발표연사 ▶▶▶

부문 Track
성명 Byungchan Han, Assistant Professor
소속 Yonsei University
주제 First-Principles Database Driven Computational Neural Network Approach to the Discovery of Active Ternary Nanocatalysts for Oxygen Reduction Reaction
학력 Ph.D. Materials Science & Engineering, MIT (2007)
M.S. Nuclear Engineering, Seoul National University (2000)
B.S., Nuclear Engineering, Seoul National University (1998)
경력 Associate Professor, Yonsei University (2015 – Current)
Assistant & Associate Professor, DGIST (2011-2014)
Postdoctoral Associate, MIT (2007-2009), Stanford University (2009-2011)
요약 An elegant machine-learning-based algorithm is applied to study thermo- electrochemical properties of ternary nanocatalysts for oxygen reduction reaction (ORR).

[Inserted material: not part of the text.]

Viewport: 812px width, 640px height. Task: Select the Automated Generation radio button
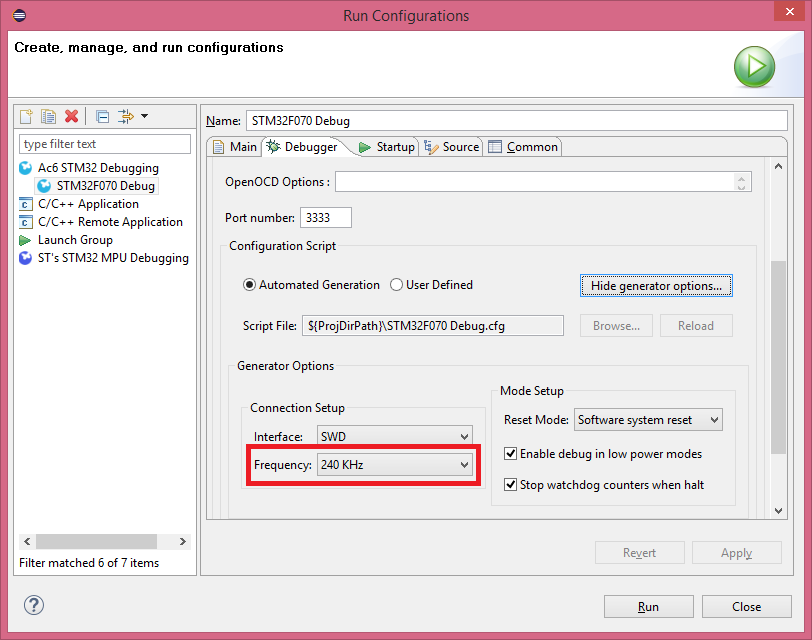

A high-dimensional neural network potentials (NNPs) for the interactions among the components are parameterized from big data set established by first-principles density functional theory calculations.
The NNPs are, then, incorporated with Monte Carlo (MC) and molecular dynamics (MD) simulations to identify not only active but also electrochemically stable nanocatalyst for ORR in acidic solution. Effects of surface strain caused by selective segregation of certain components on the catalytic performance is accurately characterized.
The computationally efficient and precise approach proposes a promising ORR candidate: 2.6nm icosahedron consisting of 60 % of Pt and Ni/Cu for the rest.
Our methodology can be applied for high-throughput screening and designing of key functional nanomaterial to dramatically enhance the performance of various electrochemical system.